Claire Sproule (born 9 April 1984) is a singer-songwriter from County Donegal, Ireland.

She was born in Derry, Northern Ireland, into a musical family; her uncle is Dáithí Sproule of Altan. After playing the clarinet for some time, she showed an interest in guitar, having been brought up listening to Tom Waits, Joni Mitchell and Elvis Costello in Derry and Donegal. At the age of 14 she started writing her own songs.

After leaving school, she began by performing Eva Cassidy songs in local pubs in Donegal, before starting to sing her own songs.

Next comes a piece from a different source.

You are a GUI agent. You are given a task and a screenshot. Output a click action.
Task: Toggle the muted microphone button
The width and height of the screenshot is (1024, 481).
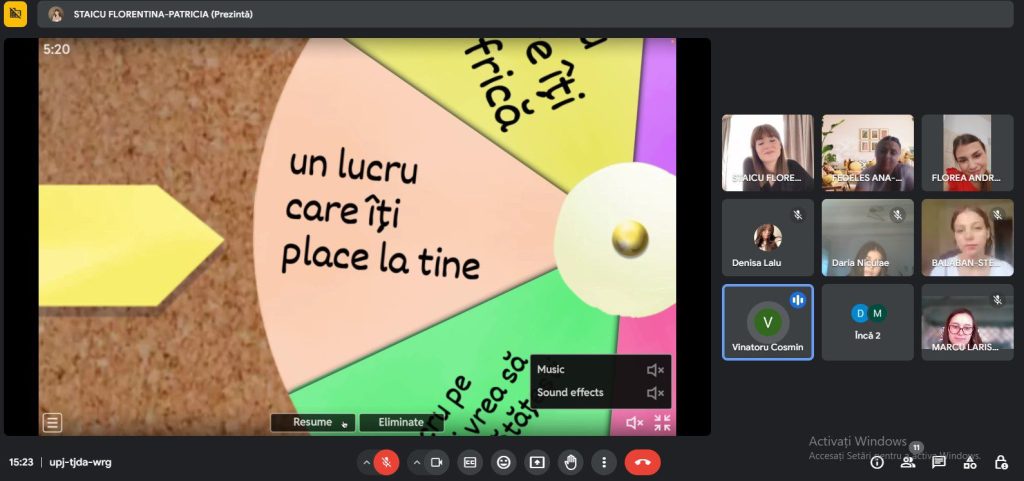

She made a rough demo tape which was sent to both the Parlophone and Blue Note record labels, who jointly offered her a recording deal within a week — Parlophone publishing in Europe and Blue Note in the United States. Her self-titled debut album, Claire Sproule was released on Parlophone on 10 October 2005. The album was produced by Stewart Levine, and included top musicians such as Pino Palladino. The album consists of tracks which Sproule wrote between the ages of 17 and 19, and attracted widespread attention.

Following the release of her first album, Sproule played numerous Irish television and radio shows, including the BBC Northern Ireland's An Stuif Ceart, and RTÉ's Other Voices and The Late Late Show. Her second album, entitled Shades of Night, was released in May 2008.

Sproule toured with Paulo Nutini on his first album UK tour and has supported the likes of Al Green, playing in the Royal Albert Hall, and Irish artist Mary Black.

==Discography==
Albums
- Claire Sproule (10 October 2005)
- Shades of Night (May 2008)

Singles
- "Wondering" (13 March 2006)
- "Flame (31 July 2006)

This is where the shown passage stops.